PROMPT:
Rewrite the listing below as a Markdown table with two columns, Row and Listing Line. Start at the first line of the listing and end at the line that contains "click(1154, 408)", number each row, and leave out blank lines.

# # # # #

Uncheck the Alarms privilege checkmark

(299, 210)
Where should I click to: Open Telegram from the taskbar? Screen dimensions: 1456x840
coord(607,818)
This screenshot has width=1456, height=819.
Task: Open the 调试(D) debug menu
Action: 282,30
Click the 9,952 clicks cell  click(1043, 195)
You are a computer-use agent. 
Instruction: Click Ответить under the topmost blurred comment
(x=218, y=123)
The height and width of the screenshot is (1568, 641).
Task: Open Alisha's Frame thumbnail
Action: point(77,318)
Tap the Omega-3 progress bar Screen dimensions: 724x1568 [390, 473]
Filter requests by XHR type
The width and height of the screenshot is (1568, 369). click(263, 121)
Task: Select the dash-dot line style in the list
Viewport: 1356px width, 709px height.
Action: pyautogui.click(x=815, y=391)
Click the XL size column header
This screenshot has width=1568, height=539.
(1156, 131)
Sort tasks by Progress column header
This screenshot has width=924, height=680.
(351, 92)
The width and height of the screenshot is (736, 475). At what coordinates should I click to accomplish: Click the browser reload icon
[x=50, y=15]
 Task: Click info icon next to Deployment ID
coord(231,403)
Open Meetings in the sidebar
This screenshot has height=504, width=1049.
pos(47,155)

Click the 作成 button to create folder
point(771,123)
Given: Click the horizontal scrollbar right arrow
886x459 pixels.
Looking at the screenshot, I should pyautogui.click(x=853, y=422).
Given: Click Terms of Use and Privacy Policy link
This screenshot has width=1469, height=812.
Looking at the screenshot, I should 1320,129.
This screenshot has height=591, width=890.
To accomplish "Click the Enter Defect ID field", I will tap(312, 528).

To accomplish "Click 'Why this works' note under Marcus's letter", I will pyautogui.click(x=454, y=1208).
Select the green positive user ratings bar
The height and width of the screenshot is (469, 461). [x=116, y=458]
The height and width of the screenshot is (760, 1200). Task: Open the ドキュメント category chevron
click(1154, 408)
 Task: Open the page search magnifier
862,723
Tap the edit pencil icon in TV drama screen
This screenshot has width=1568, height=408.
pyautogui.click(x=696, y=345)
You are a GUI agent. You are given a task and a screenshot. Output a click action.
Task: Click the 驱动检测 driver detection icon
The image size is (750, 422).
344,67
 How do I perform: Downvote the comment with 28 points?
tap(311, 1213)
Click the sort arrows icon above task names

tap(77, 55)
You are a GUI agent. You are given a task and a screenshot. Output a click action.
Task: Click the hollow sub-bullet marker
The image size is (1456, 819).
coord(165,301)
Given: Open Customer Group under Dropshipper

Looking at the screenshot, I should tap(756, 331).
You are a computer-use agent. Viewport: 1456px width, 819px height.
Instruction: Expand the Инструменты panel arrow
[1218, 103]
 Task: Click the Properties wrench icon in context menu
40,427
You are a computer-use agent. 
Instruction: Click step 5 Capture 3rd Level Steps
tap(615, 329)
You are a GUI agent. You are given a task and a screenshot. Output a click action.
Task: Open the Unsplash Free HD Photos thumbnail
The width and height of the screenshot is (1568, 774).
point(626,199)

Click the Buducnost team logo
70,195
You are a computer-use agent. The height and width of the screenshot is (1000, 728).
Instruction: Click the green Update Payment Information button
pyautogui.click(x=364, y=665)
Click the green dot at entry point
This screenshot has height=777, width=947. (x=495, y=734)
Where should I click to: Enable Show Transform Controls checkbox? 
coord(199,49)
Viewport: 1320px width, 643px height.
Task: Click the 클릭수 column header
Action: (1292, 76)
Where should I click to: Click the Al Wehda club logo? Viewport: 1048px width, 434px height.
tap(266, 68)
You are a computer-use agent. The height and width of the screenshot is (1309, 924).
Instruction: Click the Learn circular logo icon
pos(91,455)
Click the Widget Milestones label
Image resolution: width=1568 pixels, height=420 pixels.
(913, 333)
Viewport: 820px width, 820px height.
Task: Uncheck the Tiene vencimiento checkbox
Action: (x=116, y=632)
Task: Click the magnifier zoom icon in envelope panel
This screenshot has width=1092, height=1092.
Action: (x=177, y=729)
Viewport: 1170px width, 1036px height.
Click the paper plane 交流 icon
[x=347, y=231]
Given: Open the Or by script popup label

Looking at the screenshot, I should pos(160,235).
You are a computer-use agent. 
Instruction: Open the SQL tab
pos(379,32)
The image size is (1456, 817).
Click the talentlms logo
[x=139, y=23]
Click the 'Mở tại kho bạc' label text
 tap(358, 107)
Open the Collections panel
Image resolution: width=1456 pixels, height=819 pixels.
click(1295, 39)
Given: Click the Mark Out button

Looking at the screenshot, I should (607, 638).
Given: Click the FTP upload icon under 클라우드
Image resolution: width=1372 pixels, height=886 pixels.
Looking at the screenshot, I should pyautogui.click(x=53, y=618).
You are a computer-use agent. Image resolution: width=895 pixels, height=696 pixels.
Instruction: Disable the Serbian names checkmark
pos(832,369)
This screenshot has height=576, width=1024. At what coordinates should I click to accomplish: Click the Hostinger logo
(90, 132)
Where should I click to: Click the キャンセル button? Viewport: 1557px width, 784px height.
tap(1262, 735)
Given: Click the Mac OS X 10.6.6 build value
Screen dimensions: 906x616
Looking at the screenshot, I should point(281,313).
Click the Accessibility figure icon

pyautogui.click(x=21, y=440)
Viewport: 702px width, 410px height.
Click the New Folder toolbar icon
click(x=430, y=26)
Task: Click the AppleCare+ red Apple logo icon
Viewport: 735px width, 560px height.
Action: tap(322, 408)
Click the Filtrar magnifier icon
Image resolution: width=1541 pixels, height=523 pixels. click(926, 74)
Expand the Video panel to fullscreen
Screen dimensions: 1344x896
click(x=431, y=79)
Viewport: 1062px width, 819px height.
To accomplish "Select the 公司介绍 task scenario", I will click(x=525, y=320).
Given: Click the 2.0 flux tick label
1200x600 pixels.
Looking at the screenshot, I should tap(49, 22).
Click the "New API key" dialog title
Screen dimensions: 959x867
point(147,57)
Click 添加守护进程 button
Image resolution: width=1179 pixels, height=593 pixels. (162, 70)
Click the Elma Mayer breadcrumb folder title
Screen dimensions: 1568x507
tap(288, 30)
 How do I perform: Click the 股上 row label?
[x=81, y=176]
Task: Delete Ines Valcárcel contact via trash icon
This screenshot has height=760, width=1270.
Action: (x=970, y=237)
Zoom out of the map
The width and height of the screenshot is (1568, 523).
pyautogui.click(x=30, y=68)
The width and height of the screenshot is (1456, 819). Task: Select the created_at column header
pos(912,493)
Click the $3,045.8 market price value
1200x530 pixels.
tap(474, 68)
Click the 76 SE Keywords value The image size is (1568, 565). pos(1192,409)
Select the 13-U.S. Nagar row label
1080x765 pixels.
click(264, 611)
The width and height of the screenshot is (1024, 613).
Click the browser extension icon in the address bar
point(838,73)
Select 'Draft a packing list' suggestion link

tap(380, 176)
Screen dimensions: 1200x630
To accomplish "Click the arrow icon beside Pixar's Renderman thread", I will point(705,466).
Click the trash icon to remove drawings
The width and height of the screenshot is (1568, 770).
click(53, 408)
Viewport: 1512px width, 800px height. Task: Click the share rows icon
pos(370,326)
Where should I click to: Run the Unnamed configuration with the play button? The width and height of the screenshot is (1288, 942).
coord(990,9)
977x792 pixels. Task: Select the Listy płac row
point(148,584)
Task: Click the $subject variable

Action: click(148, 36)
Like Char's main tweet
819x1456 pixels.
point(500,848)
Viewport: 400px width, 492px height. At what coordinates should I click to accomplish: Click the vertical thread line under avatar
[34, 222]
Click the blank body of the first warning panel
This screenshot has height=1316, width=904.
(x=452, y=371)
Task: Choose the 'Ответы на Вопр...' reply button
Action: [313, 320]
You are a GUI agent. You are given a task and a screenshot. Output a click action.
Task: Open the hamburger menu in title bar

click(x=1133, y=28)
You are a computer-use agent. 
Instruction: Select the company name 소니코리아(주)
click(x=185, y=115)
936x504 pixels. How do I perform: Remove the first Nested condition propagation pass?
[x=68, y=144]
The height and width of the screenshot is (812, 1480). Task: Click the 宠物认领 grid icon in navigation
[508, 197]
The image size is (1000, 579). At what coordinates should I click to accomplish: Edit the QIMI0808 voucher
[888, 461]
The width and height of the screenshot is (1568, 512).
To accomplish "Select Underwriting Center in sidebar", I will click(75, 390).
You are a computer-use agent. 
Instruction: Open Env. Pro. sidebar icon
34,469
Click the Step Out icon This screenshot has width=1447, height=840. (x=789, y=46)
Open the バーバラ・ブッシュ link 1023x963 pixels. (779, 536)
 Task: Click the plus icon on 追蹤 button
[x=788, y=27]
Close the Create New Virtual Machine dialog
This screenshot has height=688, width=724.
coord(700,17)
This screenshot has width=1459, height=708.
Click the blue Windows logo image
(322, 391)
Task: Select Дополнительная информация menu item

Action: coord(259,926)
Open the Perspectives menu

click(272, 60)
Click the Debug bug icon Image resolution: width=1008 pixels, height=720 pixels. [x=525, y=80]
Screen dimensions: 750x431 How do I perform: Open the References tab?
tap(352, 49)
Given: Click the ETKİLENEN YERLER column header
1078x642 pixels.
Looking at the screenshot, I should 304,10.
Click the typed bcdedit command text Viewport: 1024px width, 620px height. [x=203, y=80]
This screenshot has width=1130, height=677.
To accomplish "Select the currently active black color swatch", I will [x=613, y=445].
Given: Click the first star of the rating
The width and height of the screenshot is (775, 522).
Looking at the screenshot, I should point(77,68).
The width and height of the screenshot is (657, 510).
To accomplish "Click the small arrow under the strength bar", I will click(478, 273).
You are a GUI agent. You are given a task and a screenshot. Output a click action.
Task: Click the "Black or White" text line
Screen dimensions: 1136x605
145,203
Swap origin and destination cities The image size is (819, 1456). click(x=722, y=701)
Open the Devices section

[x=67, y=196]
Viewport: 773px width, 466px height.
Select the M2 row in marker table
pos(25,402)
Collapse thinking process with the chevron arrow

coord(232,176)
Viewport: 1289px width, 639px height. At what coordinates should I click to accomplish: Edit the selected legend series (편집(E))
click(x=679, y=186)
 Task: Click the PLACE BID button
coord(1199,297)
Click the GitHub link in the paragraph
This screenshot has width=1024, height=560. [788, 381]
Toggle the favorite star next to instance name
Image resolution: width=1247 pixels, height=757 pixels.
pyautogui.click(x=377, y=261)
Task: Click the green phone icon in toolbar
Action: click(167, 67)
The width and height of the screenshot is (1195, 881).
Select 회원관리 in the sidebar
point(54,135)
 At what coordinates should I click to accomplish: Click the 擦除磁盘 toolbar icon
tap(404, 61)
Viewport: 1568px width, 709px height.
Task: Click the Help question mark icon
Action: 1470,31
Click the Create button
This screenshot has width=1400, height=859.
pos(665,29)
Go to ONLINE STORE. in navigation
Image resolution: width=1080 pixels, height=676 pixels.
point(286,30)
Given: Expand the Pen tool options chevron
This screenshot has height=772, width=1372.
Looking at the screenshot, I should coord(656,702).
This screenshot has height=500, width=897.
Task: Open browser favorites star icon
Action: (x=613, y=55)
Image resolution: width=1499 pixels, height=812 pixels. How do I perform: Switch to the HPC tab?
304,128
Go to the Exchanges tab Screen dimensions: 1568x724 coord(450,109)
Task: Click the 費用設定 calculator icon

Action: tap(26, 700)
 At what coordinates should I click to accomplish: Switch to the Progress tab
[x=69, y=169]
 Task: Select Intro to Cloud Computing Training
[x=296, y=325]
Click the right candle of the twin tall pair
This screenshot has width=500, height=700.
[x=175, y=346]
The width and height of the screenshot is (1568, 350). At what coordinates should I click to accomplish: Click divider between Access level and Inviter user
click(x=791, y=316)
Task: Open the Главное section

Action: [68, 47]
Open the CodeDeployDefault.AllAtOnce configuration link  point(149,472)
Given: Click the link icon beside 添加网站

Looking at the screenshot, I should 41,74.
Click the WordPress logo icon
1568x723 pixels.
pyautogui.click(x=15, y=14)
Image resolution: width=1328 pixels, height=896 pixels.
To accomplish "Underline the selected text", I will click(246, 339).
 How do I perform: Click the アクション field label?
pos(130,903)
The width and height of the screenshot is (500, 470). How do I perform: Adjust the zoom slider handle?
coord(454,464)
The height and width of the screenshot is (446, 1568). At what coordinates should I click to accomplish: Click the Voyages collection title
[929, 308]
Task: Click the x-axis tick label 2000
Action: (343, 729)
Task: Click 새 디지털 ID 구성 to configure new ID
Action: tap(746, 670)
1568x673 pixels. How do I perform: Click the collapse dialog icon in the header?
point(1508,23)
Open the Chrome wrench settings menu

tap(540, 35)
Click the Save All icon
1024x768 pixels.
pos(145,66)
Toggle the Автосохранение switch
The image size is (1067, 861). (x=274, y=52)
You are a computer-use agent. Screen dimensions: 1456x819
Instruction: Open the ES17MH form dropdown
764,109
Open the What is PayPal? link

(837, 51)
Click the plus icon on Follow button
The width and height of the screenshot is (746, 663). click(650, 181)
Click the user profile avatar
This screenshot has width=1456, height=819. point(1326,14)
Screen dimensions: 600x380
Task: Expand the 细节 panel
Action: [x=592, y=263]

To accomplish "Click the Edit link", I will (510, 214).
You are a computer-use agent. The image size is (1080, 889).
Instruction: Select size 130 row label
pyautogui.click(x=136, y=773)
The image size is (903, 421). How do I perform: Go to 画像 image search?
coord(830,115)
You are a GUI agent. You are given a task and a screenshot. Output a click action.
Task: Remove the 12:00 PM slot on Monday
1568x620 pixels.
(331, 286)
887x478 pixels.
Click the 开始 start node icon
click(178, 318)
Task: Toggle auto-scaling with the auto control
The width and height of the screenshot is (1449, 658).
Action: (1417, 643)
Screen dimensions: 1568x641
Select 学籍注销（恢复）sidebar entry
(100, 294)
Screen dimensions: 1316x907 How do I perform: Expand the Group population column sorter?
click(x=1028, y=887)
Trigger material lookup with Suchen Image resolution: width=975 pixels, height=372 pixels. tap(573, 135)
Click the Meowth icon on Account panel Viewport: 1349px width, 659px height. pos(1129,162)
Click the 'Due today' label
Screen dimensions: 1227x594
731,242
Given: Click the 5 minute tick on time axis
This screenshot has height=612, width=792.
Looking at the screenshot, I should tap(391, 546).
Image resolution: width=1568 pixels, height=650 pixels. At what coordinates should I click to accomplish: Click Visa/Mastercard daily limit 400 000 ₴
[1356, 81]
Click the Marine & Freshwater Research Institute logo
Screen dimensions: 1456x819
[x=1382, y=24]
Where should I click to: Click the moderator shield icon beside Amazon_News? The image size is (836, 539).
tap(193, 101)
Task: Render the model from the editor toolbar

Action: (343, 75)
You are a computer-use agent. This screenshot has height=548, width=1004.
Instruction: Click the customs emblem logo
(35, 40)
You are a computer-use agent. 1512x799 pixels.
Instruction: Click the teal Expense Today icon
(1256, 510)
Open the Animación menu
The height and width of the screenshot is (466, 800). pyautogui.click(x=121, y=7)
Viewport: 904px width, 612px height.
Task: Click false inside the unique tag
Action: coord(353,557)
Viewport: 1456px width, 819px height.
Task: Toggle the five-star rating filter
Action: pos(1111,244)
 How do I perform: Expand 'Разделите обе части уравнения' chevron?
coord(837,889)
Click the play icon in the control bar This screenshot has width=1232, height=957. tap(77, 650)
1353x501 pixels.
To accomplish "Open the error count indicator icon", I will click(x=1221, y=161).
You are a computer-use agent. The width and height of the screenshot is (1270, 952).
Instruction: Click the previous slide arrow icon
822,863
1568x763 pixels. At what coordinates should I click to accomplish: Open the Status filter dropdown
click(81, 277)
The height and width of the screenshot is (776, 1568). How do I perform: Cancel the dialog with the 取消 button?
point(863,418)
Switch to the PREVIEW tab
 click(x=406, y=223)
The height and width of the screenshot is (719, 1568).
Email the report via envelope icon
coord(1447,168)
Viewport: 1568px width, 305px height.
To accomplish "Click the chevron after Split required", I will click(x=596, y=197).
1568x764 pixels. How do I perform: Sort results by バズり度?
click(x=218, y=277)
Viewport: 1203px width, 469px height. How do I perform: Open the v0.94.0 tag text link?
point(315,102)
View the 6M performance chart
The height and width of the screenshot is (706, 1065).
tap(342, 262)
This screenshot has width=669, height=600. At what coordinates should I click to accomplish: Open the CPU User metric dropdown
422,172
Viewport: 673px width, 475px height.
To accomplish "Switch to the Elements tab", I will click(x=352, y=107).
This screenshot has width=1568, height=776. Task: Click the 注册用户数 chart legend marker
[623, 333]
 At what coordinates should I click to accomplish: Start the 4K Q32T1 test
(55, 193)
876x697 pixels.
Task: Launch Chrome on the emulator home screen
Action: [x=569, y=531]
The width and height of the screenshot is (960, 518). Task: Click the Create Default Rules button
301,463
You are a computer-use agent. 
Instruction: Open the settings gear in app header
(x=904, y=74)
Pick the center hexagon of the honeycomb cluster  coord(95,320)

# # # # #

THE ANSWER:
| Row | Listing Line |
|---|---|
| 1 | Uncheck the Alarms privilege checkmark |
| 2 | (299, 210) |
| 3 | Where should I click to: Open Telegram from the taskbar? Screen dimensions: 1456x840 |
| 4 | coord(607,818) |
| 5 | This screenshot has width=1456, height=819. |
| 6 | Task: Open the 调试(D) debug menu |
| 7 | Action: 282,30 |
| 8 | Click the 9,952 clicks cell  click(1043, 195) |
| 9 | You are a computer-use agent.  |
| 10 | Instruction: Click Ответить under the topmost blurred comment |
| 11 | (x=218, y=123) |
| 12 | The height and width of the screenshot is (1568, 641). |
| 13 | Task: Open Alisha's Frame thumbnail |
| 14 | Action: point(77,318) |
| 15 | Tap the Omega-3 progress bar Screen dimensions: 724x1568 [390, 473] |
| 16 | Filter requests by XHR type |
| 17 | The width and height of the screenshot is (1568, 369). click(263, 121) |
| 18 | Task: Select the dash-dot line style in the list |
| 19 | Viewport: 1356px width, 709px height. |
| 20 | Action: pyautogui.click(x=815, y=391) |
| 21 | Click the XL size column header |
| 22 | This screenshot has width=1568, height=539. |
| 23 | (1156, 131) |
| 24 | Sort tasks by Progress column header |
| 25 | This screenshot has width=924, height=680. |
| 26 | (351, 92) |
| 27 | The width and height of the screenshot is (736, 475). At what coordinates should I click to accomplish: Click the browser reload icon |
| 28 | [x=50, y=15] |
| 29 |  Task: Click info icon next to Deployment ID |
| 30 | coord(231,403) |
| 31 | Open Meetings in the sidebar |
| 32 | This screenshot has height=504, width=1049. |
| 33 | pos(47,155) |
| 34 | Click the 作成 button to create folder |
| 35 | point(771,123) |
| 36 | Given: Click the horizontal scrollbar right arrow |
| 37 | 886x459 pixels. |
| 38 | Looking at the screenshot, I should pyautogui.click(x=853, y=422). |
| 39 | Given: Click Terms of Use and Privacy Policy link |
| 40 | This screenshot has width=1469, height=812. |
| 41 | Looking at the screenshot, I should 1320,129. |
| 42 | This screenshot has height=591, width=890. |
| 43 | To accomplish "Click the Enter Defect ID field", I will tap(312, 528). |
| 44 | To accomplish "Click 'Why this works' note under Marcus's letter", I will pyautogui.click(x=454, y=1208). |
| 45 | Select the green positive user ratings bar |
| 46 | The height and width of the screenshot is (469, 461). [x=116, y=458] |
| 47 | The height and width of the screenshot is (760, 1200). Task: Open the ドキュメント category chevron |
| 48 | click(1154, 408) |